Shivik, John A. 2014. The predator paradox: ending the war with wolves, bears, cougars, and coyotes. Beacon Press, Boston. 196 pp. Notes, Index. $20.00 US Soft cover.
In this work author, John Shivik, leads the reader through a discussion of the history of predator control, as well as experiments on animal behavior and explorations into alternate manners of preventing depredations caused by predators. He accomplishes this using anecdotes, stories and straightforward explanations of complex biological and social issues. He draws upon a wealth of data collected from around the country, focusing primarily on canids, but also discussing bears and cats.
The book is organized in two parts: The War, and Détente. In the first part Shivik discusses the problem of depredation, society’s traditional response, shortcomings of the war waged on predators, and the various misperceptions that have created impasses between the views of agriculturalists and those who value predators. In the second part, Shivik draws upon many experiments – many of which he and his graduate students have performed – designed to test alternates to the usual lethal approach to depredators. He dives into the complex array of individual animal behaviors, the frustrations of experiments gone awry, and the limitations of various traditional and novel approaches used to curtail depredations.

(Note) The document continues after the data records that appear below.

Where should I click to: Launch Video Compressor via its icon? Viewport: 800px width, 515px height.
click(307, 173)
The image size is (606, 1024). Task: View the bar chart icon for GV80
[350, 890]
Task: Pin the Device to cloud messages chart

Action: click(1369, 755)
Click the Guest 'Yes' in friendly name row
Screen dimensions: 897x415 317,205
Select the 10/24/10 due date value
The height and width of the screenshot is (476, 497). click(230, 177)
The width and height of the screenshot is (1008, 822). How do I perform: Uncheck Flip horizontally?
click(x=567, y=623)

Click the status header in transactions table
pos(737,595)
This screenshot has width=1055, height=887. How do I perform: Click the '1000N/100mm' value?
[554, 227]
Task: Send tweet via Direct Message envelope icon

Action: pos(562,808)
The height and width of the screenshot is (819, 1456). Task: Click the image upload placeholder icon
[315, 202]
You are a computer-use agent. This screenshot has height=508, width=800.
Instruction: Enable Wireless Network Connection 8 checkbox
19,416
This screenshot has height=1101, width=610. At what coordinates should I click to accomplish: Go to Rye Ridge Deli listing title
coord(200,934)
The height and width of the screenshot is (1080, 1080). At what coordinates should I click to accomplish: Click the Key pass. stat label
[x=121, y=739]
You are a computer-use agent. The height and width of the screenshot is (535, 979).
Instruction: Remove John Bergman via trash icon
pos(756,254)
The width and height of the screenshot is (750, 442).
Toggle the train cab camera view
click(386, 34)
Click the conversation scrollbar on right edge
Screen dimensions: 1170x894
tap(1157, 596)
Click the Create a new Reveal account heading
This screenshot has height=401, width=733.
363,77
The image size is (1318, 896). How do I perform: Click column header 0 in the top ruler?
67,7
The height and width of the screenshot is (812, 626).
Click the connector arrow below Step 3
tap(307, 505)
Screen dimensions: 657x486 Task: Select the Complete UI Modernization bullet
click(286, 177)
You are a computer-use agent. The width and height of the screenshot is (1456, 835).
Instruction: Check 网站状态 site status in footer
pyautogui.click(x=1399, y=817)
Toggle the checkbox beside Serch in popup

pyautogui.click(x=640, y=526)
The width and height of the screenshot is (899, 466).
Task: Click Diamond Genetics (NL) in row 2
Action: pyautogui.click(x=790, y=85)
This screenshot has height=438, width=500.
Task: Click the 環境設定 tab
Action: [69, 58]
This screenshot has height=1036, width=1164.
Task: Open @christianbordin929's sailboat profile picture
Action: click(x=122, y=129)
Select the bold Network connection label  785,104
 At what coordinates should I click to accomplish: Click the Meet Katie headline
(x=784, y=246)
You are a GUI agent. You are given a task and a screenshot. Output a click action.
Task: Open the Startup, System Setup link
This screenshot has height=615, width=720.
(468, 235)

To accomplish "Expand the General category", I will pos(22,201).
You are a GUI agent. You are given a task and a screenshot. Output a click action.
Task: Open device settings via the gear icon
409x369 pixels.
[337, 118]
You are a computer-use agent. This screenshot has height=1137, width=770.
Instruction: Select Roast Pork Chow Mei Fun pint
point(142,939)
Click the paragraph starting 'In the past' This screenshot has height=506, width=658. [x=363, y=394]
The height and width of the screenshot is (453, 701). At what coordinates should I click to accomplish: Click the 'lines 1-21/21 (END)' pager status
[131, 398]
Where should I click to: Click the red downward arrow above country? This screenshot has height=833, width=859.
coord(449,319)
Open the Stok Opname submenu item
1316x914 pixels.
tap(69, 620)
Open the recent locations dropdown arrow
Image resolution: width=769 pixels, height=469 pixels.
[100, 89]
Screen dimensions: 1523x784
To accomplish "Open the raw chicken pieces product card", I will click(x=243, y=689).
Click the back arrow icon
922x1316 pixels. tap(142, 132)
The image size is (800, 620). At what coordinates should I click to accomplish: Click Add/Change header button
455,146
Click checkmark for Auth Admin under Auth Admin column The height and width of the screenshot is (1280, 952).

He also discusses the social dimensions of depredations, frustrations that make the war on predators appealing, and the emotions on both sides that fuel the political debates on how best to handle acts of depredation.
The book is well written, well organized and accomplishes its goal of making the reader think more deeply of the issues surrounding the conundrum of maintaining healthy predator populations in the same spaces occupied by livestock. It is a must-read for those truly interested in the management of predator populations.